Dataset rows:
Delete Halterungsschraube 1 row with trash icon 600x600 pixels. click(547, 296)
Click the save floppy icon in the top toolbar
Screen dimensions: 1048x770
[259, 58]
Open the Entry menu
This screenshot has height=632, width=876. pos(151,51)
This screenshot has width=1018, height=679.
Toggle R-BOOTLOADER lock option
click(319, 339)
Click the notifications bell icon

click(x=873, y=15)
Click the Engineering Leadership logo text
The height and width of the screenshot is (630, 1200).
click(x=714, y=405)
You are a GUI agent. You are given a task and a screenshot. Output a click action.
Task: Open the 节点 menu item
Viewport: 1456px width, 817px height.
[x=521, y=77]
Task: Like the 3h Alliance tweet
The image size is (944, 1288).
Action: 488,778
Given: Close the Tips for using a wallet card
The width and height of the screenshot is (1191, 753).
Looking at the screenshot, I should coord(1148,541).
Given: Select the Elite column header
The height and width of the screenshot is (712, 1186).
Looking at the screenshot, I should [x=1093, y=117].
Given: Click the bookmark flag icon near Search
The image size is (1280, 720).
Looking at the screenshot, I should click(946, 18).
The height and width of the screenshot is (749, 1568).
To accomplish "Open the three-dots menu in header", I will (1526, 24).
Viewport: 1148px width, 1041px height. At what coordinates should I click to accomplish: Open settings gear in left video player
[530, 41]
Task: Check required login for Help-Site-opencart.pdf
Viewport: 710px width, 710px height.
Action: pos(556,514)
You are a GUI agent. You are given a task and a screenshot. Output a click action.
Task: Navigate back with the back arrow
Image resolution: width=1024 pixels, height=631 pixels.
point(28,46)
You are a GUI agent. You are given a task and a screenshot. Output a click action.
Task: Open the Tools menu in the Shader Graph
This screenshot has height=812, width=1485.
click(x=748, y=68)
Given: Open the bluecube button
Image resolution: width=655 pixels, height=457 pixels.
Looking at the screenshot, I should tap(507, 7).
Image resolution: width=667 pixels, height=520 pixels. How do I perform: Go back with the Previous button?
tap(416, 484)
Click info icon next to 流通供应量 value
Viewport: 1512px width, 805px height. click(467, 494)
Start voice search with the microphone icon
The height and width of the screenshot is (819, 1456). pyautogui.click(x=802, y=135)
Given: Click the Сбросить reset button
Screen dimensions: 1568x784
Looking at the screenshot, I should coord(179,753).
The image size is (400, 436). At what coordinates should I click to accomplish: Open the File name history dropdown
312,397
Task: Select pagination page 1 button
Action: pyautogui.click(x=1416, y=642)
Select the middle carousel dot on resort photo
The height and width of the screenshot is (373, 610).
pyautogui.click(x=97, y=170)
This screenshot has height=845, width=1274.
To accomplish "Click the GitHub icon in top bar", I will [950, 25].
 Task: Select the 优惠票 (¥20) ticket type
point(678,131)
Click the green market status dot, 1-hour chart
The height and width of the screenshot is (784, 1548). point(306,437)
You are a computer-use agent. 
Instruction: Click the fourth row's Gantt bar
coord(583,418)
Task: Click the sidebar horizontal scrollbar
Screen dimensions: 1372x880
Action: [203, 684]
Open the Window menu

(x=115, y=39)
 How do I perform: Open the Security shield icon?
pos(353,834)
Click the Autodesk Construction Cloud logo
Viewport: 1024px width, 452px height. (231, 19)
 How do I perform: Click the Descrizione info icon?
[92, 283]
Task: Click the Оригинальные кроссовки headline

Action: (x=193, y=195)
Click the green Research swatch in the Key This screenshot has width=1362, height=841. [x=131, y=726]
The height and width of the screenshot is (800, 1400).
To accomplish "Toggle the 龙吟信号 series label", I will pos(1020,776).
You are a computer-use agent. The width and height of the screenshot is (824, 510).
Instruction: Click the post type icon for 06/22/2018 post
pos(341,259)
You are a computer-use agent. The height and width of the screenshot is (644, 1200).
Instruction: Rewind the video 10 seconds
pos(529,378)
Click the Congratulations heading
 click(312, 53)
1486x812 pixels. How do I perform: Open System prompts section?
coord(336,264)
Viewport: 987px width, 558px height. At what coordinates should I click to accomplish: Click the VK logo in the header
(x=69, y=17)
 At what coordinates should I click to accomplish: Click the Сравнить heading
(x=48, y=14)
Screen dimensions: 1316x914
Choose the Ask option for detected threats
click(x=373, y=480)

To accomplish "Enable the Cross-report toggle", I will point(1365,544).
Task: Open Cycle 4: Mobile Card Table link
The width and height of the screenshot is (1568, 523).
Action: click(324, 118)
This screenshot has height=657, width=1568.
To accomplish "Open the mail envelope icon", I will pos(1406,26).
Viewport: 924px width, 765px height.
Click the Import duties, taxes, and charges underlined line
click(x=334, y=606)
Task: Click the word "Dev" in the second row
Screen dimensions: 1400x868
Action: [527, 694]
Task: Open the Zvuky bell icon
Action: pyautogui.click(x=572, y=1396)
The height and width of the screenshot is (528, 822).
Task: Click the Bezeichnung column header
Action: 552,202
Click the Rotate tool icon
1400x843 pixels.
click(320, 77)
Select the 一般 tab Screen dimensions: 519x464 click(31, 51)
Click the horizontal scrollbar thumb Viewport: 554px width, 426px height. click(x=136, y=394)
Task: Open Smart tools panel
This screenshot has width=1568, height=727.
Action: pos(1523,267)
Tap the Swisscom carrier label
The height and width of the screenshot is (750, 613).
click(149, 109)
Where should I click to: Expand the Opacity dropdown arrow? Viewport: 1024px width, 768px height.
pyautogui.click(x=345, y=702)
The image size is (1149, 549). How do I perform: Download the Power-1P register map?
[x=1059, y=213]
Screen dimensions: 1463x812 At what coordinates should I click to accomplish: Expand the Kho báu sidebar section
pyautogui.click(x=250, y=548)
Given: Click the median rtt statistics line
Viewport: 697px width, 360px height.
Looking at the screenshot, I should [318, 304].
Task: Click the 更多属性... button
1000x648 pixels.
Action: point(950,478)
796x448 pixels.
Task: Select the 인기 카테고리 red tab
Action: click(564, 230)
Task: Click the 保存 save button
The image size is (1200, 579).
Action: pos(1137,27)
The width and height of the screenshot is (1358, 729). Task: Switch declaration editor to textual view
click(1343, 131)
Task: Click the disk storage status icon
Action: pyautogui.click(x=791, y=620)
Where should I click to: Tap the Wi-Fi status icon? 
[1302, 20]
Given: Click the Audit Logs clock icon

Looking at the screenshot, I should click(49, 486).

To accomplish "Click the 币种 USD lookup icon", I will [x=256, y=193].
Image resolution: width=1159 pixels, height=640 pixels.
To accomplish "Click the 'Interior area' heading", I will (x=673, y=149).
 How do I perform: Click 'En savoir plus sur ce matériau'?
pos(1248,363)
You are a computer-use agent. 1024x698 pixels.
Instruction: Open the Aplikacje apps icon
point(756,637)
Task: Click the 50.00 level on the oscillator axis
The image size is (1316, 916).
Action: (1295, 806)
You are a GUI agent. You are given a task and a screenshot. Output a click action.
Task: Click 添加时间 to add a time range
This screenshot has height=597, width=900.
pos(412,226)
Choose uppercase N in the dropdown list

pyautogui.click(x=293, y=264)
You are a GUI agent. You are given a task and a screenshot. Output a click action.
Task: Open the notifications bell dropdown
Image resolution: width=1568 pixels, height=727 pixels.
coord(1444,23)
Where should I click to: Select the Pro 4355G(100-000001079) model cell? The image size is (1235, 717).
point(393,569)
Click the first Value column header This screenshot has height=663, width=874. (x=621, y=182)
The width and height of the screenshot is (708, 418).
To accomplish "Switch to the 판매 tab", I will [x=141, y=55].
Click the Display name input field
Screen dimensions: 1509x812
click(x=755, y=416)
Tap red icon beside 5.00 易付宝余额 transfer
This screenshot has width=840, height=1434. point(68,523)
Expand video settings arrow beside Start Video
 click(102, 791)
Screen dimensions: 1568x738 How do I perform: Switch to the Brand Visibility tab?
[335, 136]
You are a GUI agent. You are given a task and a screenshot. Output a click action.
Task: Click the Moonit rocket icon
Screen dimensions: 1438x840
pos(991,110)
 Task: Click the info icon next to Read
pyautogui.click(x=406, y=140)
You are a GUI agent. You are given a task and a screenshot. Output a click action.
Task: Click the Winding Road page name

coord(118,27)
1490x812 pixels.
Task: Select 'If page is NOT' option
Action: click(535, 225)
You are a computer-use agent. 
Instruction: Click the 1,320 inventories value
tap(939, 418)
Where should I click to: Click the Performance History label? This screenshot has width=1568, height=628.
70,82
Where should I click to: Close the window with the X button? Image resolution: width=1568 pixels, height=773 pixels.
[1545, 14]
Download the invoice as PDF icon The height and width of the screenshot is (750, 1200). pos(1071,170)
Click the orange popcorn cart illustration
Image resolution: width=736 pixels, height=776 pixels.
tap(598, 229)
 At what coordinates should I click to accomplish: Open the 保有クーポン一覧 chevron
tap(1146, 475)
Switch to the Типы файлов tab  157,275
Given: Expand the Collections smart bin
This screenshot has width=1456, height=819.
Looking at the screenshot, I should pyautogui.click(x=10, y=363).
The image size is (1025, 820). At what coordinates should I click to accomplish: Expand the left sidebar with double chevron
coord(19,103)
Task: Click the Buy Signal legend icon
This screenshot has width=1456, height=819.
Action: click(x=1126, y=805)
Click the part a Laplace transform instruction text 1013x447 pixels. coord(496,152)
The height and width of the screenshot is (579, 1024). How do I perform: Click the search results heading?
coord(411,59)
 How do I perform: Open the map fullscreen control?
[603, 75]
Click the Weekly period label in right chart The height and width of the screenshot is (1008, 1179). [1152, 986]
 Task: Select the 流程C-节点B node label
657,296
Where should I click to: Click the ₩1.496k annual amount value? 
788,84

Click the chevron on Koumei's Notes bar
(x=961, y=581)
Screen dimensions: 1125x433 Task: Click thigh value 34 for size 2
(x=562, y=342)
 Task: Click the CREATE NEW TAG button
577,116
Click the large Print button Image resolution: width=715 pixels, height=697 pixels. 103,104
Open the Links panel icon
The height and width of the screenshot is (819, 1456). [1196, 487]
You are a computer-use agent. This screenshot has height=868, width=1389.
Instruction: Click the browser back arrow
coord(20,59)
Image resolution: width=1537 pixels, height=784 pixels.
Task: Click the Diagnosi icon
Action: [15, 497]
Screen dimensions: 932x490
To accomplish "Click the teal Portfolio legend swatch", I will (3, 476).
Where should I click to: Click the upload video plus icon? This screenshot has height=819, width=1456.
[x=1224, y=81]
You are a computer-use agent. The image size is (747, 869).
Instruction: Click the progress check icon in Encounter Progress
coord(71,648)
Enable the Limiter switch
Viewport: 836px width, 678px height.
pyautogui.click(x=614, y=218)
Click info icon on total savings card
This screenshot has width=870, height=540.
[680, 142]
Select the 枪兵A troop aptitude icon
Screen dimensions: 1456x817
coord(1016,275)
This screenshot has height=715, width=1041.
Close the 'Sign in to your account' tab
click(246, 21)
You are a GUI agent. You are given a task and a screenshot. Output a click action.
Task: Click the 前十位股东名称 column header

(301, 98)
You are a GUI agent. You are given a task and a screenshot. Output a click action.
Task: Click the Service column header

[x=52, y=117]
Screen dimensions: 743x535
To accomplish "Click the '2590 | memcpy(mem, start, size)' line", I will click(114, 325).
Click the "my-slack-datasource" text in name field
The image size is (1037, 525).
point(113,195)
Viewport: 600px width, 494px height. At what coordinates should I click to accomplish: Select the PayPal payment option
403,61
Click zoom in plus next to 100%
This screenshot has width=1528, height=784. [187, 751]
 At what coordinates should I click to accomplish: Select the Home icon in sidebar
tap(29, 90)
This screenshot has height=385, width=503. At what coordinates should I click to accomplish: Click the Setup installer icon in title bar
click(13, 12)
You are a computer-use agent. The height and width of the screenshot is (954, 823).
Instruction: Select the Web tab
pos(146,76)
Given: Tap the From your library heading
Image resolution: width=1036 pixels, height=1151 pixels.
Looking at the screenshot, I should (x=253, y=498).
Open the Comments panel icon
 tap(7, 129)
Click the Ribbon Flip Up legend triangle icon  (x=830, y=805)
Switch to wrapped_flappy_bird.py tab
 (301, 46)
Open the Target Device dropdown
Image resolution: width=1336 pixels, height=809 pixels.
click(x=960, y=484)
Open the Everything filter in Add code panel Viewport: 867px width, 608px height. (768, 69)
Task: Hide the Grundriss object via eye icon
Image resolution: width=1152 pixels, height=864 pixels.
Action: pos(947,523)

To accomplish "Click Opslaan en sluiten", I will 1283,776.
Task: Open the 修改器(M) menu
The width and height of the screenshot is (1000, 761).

== REQUEST ==
Starting at the beginning of the records and ending at the line containing "click(x=714, y=405)", reproduce those lines, substituting "alerts" for "notifications" and leaving everything else unchanged.

== THE SOLUTION ==
Delete Halterungsschraube 1 row with trash icon 600x600 pixels. click(547, 296)
Click the save floppy icon in the top toolbar
Screen dimensions: 1048x770
[259, 58]
Open the Entry menu
This screenshot has height=632, width=876. pos(151,51)
This screenshot has width=1018, height=679.
Toggle R-BOOTLOADER lock option
click(319, 339)
Click the alerts bell icon

click(x=873, y=15)
Click the Engineering Leadership logo text
The height and width of the screenshot is (630, 1200).
click(x=714, y=405)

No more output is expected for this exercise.